Sarah Priestley: Welcome to Industry Focus, the show that dives into a different sector of the stock market every day. Today, we're talking energy and industrials. It's Thursday, the 22nd of March, and we're going to be talking about tariffs. I'm your host, Sarah Priestley, and joining me in the studio is Motley Fool contributor, Dan Kline. Dan, thank you for coming!
Dan Kline: Thank you for having me!
Priestley: All the way from Florida.
Kline: You have to do something about the weather next time, it's very cold here.
Priestley: [laughs] I'll see what I can do. Yeah, I'm sure that was a big shock. I think we could all use some Florida weather.
Kline: I was going to say, there's cameras and recording stuff in Florida, we could absolutely do it down there.
Priestley: Fool Florida, I'll make the pitch. Yeah, we're going to be talking about tariffs today. Obviously, it's been a big part of the news for the last month. President Trump announced that there will be a tariff of 25% on imported steel, 10% on imported aluminum. It's caused a bit of a frenzy. There's a lot of politicians unhappy about it, a lot of industry experts unhappy about it. His own economic advisor quit rather than give the decision his support. The fuel industry is kind of the only fairly happy party about all of this.
Kline: It's a typical Donald Trump negotiating tactic. Basically, diplomacy is, we both talk, we discuss what we could do to each other, but you work on a compromise and it all happens behind the scenes. The Trump tactic is more to say, "Here's the penalty. Come to me and negotiate a deal to get rid of the penalty."
Kline: It's effective in real estate, I'm not so sure it's going to be effective on the global stage.
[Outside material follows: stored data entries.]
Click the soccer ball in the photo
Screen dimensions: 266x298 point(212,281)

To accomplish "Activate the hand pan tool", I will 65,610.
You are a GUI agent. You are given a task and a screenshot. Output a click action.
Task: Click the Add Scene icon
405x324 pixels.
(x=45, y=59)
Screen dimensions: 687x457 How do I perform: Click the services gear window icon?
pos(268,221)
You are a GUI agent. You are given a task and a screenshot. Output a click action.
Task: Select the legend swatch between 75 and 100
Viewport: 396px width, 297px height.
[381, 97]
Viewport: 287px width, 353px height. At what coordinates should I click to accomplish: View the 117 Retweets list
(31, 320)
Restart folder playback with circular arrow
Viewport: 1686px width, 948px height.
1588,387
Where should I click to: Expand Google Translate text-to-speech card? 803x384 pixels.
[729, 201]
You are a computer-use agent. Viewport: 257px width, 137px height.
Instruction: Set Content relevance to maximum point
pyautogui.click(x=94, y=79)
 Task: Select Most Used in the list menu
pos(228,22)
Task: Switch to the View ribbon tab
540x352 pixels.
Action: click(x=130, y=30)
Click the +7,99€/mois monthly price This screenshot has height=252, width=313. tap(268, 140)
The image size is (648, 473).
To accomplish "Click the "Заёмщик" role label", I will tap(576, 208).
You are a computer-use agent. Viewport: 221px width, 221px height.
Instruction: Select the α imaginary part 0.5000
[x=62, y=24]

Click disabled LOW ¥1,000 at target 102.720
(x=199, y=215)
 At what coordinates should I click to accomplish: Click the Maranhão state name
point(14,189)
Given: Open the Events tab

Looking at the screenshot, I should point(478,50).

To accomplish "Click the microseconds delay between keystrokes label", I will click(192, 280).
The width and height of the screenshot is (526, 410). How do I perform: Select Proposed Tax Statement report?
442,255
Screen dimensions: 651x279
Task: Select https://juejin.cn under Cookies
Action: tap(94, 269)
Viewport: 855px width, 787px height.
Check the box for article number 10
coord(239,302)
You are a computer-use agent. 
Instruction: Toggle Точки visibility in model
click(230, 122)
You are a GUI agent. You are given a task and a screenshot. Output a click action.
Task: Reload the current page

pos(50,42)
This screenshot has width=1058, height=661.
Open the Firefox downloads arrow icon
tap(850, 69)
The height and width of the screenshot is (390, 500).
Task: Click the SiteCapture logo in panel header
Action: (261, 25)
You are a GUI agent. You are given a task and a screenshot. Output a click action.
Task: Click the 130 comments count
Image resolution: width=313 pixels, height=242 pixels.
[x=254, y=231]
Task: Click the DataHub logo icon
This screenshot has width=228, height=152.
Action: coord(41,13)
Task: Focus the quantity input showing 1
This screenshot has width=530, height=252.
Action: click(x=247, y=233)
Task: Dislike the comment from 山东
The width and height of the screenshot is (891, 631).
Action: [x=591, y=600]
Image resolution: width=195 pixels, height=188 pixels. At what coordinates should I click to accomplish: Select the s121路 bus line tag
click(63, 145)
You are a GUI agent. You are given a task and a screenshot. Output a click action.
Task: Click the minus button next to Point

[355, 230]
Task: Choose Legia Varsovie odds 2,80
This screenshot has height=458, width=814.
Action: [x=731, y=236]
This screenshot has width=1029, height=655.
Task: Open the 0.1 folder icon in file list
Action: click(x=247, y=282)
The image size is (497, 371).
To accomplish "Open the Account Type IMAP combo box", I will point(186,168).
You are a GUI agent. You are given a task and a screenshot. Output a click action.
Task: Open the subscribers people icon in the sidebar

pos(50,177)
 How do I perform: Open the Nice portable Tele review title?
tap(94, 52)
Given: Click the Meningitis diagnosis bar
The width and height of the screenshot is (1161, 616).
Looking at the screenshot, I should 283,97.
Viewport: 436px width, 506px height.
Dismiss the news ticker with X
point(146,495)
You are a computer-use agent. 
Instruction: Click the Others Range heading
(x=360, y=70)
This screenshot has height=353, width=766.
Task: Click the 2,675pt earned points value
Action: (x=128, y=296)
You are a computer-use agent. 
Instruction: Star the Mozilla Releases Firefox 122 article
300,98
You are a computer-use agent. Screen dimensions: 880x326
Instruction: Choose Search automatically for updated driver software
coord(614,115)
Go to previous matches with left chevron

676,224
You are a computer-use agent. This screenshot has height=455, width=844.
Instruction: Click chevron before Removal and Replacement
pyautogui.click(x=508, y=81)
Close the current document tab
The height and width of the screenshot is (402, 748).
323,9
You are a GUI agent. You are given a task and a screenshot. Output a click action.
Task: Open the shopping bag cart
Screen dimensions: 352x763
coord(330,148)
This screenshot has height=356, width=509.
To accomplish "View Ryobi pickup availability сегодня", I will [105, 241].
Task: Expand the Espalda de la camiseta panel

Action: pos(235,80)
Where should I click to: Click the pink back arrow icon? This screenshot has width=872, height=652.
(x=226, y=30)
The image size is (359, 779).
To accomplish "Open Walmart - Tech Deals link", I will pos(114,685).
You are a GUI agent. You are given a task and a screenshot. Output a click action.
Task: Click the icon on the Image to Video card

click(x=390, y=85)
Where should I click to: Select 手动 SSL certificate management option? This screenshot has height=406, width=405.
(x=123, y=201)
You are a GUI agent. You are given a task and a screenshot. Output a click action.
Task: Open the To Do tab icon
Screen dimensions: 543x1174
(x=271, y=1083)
Priestley: We shall see. Yeah, imported steel makes up about a third of the 100 million tons of steel used in the U.S. each year and 90% of the aluminum used. It was all started -- in case anybody is interested in the background -- the Department of Commerce conducted an investigation, they sent several recommendations to President Trump which included, and its most extreme, the suggestion of a 7.7% tariff on aluminum, 24% tariff on steel, and levies the accusation of dumping on China specifically, which we've heard before. This has all come about from the 2014 and 2015 surge that we saw in steel from China. The presentation of this from the Department of Commerce was that this is an issue of national security, and that is how they've been able to pass this. There's a loophole. They could enact this using a provision from 1962 trade law. Which opens us up to questions on precedent.
Kline: This isn't atypical. In the past 9-10 years, between the previous administration and this one, finding back doors to past policy has been an easier path than trying to get things through oppositional Congress. It's weird to think that a Republican Congress would be oppositional to a Republican president, but obviously, if you're in Pennsylvania, a steel tariff is very different compared to if you're in California, which is where a lot of it is being dropped off, a lot of it is being used. So, this was really the only way this could get done, is to find what is essentially a loophole.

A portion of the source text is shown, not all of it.